[Exercise task]: Turn everything from the start of the data listing down to the line containing "click(x=1017, y=51)" into a numbered list, including both ends and leaving out blank lines.

(Data listing)
____________

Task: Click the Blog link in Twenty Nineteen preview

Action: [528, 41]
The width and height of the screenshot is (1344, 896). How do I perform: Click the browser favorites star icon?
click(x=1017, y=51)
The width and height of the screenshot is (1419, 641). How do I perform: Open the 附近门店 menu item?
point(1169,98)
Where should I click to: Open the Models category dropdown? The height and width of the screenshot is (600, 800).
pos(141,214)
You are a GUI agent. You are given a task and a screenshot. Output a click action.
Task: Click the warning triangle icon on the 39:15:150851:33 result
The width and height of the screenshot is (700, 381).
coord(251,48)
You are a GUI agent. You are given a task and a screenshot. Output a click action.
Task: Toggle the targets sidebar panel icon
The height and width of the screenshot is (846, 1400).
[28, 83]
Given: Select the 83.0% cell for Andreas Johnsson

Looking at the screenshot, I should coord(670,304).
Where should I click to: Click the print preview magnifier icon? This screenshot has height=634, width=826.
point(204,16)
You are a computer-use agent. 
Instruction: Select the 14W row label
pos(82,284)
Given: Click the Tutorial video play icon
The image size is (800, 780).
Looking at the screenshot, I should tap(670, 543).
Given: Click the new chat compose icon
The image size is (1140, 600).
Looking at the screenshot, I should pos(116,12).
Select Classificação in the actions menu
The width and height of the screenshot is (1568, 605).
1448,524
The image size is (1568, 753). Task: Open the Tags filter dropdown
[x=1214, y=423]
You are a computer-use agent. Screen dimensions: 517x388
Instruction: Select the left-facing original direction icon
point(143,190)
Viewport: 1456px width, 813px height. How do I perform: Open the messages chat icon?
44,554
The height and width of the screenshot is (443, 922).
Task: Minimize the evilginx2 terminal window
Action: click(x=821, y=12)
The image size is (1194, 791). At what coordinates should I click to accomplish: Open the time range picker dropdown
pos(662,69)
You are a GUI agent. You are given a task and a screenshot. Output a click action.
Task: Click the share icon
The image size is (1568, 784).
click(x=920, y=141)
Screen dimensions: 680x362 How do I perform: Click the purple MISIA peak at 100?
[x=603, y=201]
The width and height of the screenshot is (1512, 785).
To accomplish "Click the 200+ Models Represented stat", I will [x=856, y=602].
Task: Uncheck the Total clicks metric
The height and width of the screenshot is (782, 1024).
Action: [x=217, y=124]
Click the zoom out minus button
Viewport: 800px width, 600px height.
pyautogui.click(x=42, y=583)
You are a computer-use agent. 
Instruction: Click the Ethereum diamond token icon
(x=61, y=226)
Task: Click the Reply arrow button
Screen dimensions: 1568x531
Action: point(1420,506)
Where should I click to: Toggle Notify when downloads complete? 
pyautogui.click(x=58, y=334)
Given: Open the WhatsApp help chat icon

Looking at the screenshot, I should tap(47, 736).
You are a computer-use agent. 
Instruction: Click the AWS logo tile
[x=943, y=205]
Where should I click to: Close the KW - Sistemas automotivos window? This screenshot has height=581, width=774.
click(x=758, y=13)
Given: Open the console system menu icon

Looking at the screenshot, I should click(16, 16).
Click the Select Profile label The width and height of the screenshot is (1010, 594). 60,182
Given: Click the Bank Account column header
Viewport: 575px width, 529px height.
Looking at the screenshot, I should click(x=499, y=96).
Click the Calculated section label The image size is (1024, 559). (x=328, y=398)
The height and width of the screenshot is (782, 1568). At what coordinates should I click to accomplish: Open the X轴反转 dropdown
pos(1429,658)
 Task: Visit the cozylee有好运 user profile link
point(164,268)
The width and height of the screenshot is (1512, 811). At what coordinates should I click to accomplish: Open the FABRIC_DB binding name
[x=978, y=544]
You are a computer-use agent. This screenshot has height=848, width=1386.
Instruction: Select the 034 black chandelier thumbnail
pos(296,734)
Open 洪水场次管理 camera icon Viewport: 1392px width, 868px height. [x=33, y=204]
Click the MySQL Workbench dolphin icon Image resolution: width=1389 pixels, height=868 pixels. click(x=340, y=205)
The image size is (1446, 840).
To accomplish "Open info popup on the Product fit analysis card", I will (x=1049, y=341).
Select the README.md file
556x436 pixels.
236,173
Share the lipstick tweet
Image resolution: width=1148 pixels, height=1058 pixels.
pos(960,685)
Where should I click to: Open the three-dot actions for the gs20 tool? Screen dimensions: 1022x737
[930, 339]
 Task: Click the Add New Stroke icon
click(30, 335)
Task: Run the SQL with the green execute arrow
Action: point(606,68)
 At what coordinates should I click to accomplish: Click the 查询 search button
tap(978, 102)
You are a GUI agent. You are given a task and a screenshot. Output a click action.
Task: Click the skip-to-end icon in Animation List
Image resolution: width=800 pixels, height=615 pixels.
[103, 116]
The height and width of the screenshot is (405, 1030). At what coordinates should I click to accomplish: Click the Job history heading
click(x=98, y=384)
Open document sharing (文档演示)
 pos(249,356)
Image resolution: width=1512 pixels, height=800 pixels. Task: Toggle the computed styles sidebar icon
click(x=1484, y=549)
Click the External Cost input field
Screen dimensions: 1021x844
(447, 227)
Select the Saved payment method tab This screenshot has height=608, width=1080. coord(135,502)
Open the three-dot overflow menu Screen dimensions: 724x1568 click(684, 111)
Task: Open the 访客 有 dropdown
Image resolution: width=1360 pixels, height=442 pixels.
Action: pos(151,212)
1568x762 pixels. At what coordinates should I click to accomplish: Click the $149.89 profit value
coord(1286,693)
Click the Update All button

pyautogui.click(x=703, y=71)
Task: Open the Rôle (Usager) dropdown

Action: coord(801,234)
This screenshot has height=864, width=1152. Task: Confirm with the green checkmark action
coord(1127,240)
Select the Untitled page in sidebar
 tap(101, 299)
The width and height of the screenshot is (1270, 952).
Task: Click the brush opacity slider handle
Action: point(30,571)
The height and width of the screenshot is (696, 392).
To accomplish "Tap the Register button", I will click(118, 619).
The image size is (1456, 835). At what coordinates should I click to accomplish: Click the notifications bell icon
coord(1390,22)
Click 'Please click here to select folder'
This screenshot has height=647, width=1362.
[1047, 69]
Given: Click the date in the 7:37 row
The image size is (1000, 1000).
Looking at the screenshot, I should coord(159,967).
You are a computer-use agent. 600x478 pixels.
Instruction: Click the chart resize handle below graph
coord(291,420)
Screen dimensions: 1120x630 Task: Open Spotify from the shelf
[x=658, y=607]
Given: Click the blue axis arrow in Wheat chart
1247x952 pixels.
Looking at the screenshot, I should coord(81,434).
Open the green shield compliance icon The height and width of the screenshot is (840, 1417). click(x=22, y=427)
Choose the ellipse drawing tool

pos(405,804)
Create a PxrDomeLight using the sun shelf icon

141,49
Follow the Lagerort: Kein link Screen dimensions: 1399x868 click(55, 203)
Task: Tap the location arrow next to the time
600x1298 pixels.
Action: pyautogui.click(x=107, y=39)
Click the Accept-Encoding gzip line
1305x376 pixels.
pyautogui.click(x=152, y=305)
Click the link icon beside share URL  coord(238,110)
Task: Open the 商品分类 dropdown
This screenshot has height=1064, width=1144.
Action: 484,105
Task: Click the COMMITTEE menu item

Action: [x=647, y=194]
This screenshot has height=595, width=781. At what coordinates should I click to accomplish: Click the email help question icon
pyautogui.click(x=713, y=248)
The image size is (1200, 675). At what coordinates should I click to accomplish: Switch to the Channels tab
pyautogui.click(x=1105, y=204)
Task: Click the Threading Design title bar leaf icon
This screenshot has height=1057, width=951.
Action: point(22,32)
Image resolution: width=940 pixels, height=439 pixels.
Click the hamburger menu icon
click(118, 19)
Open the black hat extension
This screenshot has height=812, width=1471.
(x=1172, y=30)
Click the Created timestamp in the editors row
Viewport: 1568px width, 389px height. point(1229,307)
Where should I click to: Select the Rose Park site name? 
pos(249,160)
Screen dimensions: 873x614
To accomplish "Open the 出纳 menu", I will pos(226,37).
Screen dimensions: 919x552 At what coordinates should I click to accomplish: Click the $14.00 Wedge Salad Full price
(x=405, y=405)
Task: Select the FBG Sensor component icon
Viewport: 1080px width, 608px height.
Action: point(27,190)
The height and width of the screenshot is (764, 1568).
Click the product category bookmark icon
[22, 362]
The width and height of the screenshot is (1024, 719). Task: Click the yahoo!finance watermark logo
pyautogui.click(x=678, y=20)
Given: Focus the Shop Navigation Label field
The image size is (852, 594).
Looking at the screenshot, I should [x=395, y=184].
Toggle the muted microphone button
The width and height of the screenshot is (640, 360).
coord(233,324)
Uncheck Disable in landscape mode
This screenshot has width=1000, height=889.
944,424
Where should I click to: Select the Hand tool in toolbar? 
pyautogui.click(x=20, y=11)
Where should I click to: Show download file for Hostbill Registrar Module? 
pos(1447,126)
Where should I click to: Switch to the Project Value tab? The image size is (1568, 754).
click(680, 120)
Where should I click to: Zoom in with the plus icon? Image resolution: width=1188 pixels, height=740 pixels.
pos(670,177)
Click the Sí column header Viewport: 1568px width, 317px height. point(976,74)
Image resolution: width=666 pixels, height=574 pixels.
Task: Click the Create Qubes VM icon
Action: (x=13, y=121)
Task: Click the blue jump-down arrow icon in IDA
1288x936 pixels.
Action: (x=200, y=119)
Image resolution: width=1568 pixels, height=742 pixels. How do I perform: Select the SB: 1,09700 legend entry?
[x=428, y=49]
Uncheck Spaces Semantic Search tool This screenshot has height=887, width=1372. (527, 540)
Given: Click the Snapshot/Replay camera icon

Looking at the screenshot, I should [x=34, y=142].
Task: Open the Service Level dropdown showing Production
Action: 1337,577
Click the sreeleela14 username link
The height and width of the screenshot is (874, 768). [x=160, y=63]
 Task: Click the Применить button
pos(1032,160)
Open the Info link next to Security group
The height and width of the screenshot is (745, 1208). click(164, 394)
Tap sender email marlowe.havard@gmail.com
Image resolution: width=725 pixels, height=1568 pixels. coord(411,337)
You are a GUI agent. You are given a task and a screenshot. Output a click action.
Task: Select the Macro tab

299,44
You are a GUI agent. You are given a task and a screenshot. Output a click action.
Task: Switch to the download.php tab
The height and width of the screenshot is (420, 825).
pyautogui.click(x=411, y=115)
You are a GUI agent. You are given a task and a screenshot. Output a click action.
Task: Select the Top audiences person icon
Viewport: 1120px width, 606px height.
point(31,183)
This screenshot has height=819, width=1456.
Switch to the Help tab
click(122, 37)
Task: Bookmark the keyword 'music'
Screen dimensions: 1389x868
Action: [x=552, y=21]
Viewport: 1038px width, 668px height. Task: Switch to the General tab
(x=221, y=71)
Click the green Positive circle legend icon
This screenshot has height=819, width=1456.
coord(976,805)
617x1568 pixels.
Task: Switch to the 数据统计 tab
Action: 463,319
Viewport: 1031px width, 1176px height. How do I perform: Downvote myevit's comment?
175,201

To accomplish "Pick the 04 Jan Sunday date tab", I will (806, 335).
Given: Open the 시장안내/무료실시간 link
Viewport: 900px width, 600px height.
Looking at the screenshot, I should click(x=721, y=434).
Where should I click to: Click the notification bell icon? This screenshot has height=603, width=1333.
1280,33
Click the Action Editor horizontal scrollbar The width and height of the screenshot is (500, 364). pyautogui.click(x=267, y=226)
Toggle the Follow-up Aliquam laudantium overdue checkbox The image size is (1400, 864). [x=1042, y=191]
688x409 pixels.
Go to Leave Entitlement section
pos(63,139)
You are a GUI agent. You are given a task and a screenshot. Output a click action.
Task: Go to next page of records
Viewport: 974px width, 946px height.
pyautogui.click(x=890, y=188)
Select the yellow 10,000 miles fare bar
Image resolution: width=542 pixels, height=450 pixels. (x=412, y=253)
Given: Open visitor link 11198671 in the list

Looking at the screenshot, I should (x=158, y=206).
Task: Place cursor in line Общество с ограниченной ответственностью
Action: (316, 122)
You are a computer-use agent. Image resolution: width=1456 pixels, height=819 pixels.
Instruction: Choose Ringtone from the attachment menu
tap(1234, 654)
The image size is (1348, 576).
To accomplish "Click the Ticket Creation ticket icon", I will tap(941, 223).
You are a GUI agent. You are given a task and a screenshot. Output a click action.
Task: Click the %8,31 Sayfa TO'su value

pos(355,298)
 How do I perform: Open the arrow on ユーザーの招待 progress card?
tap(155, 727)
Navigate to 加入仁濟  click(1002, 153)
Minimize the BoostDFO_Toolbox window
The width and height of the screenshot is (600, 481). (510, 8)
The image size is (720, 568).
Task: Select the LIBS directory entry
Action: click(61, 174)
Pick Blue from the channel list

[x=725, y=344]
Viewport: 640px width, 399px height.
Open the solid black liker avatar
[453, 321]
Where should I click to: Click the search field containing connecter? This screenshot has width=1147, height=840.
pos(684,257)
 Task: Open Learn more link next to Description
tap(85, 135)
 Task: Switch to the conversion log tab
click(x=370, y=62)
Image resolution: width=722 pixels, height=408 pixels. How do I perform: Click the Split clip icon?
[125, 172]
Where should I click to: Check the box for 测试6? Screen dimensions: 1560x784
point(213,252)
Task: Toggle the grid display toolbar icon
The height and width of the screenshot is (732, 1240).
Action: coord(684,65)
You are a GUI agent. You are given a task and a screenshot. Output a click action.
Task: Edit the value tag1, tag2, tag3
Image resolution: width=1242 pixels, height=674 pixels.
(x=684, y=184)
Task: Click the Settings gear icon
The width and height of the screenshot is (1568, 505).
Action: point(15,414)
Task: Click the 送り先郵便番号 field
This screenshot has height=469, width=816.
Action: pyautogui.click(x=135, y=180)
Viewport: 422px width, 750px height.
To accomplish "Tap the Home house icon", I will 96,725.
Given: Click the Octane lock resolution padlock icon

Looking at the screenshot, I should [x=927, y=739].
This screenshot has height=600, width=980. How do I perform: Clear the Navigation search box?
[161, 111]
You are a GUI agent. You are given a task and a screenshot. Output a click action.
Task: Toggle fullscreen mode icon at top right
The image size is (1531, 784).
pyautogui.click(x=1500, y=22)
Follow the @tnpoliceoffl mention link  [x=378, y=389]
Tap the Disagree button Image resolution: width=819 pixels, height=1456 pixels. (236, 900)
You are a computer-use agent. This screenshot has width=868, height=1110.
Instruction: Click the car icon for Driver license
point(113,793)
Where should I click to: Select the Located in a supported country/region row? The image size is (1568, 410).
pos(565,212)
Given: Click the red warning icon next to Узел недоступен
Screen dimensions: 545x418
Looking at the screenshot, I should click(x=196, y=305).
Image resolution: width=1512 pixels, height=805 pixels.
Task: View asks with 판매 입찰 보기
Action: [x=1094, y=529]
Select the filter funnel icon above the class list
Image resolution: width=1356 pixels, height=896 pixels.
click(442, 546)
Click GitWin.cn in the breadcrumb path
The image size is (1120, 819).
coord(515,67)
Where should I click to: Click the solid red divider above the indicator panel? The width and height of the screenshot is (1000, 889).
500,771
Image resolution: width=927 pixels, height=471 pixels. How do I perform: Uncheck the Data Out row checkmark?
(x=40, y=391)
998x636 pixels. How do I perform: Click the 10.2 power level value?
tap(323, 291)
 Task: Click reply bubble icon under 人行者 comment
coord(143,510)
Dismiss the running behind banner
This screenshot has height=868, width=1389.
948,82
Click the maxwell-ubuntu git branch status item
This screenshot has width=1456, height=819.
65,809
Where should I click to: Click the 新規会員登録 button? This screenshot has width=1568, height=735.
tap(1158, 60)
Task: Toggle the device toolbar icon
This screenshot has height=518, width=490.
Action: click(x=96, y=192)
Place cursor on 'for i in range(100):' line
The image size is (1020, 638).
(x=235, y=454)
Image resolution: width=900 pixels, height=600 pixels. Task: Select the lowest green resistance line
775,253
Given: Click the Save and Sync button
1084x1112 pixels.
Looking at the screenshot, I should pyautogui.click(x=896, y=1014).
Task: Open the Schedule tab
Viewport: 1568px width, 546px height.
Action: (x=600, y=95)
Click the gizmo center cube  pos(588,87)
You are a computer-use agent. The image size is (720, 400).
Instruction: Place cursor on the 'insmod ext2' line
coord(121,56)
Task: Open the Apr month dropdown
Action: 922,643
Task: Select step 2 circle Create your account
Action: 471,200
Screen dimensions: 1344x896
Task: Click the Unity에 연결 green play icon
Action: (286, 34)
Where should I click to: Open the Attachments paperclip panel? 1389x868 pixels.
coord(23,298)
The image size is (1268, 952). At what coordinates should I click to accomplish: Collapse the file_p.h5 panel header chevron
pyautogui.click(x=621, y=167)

____________

[Right answer]:
1. Task: Click the Blog link in Twenty Nineteen preview
2. Action: [528, 41]
3. The width and height of the screenshot is (1344, 896). How do I perform: Click the browser favorites star icon?
4. click(x=1017, y=51)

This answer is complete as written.